A Sickness | Teen Ink

A Sickness

August 22, 2011
By Marissahope SILVER, Glen Rock, New Jersey
Marissahope SILVER, Glen Rock, New Jersey
5 articles 0 photos 0 comments

In my lifetime, I have walked for hundreds of hours down the crowded, mistreated streets of Manhattan. If there is one thing I’ve learned from these walks, it is this simple yet disgusting fact: people stare. Not just at me, at anyone that’s seemingly different or abnormal. The business man stares incredulously at the girl with the pink hair and piercings. The Upper East Side brat stares emotionlessly at the homeless beggars. The middle aged single woman stares enviously at the passing young couple. But most of all, people stare at me. They stare at my bald head and frail bones with pity, sometimes with a gleam of recognition. When they stare they see a girl that came inches to death, a leukemia patient, a teenaged cancer survivor…but they never really see me.

This fact is the source of all my anger, for I have made my feelings perfectly clear. The way I see it, I don’t need their compassion, their pity, their small smiles… To me it’s all worthless, because that’s not what I’m all about. Frankly, I just don’t understand. How can they not recognize the amazing feat I have accomplished? How do they not see the agonizing labor, the hours and tears that went into my masterpiece? That novel was the most intricate piece of art, the most accurate description of an everyday girl’s life... I wrote about an everyday girl because that is what I am, and I promise you that the words “cancer”, “leukemia”, or “chemotherapy” do not exist within those 341 pages.

Unfortunately, the ignorance of humankind still remains.

Flashback to September 27, 2010. I appeared on an episode of Oprah, excited to talk about my dream. My dream that had recently become a reality… my dream that I had strived so hard for... My dream that I had undoubtedly acquired simply due to the fact that I had been through a so called “miracle” The audience that day was not interested in my literary talents, but rather the details of my illness. Oprah herself repeatedly asked “Why is your novel not about your cancer?” and even went as far to ask me if I did not understand the rarity of my survival.
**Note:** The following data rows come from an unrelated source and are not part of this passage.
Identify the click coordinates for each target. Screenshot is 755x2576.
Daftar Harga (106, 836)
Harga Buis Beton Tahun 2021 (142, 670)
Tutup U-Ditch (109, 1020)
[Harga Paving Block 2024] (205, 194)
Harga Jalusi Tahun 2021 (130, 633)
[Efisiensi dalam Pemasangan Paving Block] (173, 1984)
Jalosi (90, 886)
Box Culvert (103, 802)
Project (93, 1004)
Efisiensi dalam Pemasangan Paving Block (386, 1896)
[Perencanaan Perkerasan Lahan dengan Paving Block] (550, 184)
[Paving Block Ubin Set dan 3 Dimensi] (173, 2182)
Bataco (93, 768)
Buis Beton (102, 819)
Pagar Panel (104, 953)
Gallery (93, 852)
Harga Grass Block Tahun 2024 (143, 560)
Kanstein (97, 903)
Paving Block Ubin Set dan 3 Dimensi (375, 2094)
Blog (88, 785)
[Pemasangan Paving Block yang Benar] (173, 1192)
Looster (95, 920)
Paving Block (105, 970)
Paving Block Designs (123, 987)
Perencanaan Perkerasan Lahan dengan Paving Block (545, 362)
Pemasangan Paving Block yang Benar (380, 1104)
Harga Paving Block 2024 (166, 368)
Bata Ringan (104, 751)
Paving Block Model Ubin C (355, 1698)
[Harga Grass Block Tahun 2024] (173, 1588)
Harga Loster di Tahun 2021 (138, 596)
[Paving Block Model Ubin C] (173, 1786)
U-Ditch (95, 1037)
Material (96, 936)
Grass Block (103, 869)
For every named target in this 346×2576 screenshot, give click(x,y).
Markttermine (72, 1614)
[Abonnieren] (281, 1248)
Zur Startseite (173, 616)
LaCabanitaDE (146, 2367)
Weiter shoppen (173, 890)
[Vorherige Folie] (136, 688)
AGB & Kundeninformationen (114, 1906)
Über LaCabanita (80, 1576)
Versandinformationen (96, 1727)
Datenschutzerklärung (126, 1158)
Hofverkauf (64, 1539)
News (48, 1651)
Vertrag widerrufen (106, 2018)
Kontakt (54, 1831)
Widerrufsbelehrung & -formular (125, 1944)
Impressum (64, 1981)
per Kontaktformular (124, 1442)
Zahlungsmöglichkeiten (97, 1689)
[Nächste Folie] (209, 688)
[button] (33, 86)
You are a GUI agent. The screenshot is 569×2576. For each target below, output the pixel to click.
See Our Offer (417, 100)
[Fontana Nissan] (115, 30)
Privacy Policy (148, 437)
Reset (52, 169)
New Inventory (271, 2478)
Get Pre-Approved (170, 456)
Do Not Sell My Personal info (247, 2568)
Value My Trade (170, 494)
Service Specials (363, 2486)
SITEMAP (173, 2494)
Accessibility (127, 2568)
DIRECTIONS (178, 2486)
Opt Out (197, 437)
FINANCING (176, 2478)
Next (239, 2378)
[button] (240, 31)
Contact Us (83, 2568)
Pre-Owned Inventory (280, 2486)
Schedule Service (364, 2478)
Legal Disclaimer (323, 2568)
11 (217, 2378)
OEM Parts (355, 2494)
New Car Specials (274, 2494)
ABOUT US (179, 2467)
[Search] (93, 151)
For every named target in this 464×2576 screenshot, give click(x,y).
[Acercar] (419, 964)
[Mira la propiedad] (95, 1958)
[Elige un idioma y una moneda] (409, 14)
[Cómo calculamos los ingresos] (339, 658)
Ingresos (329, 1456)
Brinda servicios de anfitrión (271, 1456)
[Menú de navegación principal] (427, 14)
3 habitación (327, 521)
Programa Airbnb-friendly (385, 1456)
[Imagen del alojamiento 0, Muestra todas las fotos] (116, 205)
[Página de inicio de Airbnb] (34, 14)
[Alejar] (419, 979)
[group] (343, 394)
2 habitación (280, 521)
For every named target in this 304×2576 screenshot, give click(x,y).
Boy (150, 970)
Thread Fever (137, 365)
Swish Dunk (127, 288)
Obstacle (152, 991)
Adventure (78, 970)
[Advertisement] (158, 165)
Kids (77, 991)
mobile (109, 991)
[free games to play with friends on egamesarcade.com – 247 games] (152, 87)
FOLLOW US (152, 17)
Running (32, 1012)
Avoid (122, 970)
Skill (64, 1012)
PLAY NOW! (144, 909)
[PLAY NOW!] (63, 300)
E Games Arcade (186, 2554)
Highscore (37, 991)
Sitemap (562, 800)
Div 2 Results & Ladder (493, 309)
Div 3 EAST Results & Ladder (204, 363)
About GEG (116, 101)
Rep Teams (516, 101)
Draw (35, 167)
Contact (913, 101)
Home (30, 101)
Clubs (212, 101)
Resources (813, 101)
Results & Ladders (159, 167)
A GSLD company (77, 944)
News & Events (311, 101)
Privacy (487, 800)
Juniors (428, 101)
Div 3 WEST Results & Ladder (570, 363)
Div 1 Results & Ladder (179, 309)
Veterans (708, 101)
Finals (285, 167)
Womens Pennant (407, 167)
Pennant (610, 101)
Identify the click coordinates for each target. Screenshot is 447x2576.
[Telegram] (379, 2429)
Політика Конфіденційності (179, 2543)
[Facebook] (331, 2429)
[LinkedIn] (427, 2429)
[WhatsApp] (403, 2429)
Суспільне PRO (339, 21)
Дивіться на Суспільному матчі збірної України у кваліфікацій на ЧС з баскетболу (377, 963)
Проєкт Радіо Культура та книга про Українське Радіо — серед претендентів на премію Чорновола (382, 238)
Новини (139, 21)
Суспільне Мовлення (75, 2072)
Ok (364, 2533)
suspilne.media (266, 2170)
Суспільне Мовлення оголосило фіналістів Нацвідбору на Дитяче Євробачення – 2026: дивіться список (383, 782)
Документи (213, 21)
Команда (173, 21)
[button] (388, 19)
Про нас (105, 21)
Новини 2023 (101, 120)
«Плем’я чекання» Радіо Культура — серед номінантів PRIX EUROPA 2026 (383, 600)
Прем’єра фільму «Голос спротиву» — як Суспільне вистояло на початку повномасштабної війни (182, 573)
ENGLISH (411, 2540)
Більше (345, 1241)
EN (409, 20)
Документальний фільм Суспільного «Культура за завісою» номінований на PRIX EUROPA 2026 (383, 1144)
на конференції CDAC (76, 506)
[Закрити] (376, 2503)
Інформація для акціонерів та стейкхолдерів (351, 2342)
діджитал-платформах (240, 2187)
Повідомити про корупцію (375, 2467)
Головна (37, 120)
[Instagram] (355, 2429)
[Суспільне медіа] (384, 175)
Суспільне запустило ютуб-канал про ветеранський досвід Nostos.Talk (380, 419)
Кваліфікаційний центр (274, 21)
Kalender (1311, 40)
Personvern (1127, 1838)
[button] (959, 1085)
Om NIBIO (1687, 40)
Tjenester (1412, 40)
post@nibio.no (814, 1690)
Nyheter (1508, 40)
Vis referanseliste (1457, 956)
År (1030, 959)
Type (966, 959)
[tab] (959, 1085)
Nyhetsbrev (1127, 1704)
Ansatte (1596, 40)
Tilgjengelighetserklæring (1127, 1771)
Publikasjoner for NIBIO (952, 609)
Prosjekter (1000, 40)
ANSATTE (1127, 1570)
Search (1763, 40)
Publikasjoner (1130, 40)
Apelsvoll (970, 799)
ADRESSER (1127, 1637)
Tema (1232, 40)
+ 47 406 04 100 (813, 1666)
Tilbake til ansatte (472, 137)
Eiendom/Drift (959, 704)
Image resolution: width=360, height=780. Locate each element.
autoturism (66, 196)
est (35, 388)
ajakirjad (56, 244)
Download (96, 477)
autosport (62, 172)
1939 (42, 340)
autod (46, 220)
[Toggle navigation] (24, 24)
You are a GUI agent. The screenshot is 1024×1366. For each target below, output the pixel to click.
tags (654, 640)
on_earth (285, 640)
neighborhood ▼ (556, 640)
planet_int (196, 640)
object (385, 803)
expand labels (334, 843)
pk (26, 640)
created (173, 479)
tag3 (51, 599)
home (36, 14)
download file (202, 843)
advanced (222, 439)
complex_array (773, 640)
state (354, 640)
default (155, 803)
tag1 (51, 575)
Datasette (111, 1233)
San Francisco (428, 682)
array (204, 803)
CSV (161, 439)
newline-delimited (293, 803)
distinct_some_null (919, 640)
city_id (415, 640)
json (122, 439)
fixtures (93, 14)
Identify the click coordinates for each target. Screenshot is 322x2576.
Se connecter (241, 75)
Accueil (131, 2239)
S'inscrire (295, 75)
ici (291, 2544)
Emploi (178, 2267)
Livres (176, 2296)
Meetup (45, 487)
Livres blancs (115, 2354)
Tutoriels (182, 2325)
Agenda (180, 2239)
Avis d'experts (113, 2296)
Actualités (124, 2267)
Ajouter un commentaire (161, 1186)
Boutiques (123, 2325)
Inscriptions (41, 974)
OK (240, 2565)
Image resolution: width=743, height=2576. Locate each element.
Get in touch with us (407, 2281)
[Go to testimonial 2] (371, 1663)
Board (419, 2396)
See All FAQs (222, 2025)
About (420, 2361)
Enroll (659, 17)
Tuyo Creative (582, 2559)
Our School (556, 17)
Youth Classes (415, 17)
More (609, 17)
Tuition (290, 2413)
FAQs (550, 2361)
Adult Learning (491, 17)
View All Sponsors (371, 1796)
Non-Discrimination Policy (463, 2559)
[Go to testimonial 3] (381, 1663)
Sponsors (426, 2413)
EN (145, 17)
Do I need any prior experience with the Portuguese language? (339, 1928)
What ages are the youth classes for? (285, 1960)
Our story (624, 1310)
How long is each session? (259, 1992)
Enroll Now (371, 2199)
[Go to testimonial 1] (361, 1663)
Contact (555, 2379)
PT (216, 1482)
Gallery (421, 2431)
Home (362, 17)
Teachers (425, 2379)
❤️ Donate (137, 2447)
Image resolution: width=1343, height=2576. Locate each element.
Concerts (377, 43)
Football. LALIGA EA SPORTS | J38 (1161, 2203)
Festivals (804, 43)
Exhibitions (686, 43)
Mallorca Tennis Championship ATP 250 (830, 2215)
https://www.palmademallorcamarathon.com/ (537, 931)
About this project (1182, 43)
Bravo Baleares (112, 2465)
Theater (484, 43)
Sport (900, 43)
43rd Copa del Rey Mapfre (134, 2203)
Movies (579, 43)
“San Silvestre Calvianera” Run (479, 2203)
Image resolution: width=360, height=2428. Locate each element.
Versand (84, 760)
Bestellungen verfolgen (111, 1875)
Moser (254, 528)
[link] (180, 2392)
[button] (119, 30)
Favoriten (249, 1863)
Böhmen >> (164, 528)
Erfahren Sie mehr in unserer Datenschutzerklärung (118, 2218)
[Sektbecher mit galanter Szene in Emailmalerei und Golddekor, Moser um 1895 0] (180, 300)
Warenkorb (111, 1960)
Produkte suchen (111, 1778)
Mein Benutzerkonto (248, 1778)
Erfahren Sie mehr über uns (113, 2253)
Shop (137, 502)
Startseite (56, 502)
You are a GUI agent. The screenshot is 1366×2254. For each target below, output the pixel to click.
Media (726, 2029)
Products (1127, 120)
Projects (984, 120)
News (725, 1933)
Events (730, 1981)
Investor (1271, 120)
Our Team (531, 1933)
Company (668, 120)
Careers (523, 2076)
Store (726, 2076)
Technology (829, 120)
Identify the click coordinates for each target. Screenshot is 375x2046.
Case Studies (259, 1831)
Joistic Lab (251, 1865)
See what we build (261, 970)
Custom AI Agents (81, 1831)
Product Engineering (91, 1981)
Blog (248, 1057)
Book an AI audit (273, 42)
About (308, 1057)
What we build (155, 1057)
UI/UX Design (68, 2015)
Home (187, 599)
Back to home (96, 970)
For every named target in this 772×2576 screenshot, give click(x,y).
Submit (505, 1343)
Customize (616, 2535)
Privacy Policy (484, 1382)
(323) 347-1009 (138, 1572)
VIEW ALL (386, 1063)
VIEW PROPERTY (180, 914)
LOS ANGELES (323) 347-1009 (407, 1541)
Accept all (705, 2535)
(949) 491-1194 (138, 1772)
Rewind eight months, December 5, 2009. Lying on a hospital bed, just having received what would be my second to last dose of chemotherapy, I furiously scribbled in the beat up notebook I had been creating a masterpiece in for the past three years. The nurse, seeing my passionate motions, remarked that “my leukemia would make a very good story.” A good story? It took all I could not to scoff directly back at her. A good writer writes of who they are, what they find important. My cancer was merely a small detour in the road of my life, but it was not a detour my character needed to take.

I then explained quite politely to the nurse that my novel was entirely separate from my current situation. Her response was a small smile, a quaint nod, a mumbled “Good luck with that…” I couldn’t believe it. Evidently, she thought it was an idiotic idea, a trivial pursuit. Ever since then I have wanted nothing more than to prove her, and many, many others, wrong.

And that’s exactly what I thought I did when, at the age of 16, my novel was published.
Ignorance, disgusting, horrendous, incomprehensible amounts of ignorance... Is it ambiguous that my name is the youngest to appear on the New York Times Bestseller list? Is it not known that teenagers across the country read my novel?
The ones who fully appreciate my story are the ones that do not recognize my name. They have not seen me sarcastically snap at Oprah, or walk out on a live studio audience. They see only the photograph of me on the inside back cover, taken pre-cancer days, when my vibrant brown hair was so long I could sit on it. They haven’t seen photographs of me on a hospital bed, surrounded by teddy bears and flowers given to me by people whose names I can barely recognize. My readers only know the smiling girl they see in pixels, the description that follows just 21 words. “Abigail Johnson is a sixteen year old, native to Manhattan. She has always dreamed of seeing her name in a print.”
Those who love my writing don’t expect a story of cancer, illness, or miracles. They are not surprised by the absence of hospital beds, and instead embrace the gargantuan amounts of tears and teenage angst that exist within those pages.

My true readers don’t judge, they simply appreciate. They appreciate the story of boy meets girl, of New York humor, of countless novels read… They revel in the simplicity of chipped nail polish, nights out, first kisses, concerts and dates, the way it feels to have that person by your side.

To those who are too ignorant to look past the bald head and medical records, I highly recommend they learn to appreciate the art of simplicity. Oh and, while you’re at it, please avert your eyes. Didn’t your mother ever tell you not to stare?

The author's comments:
I was inspired to write this after watching the movie "My Sister's Keeper." People should know that there is more to a person than what meets the eye.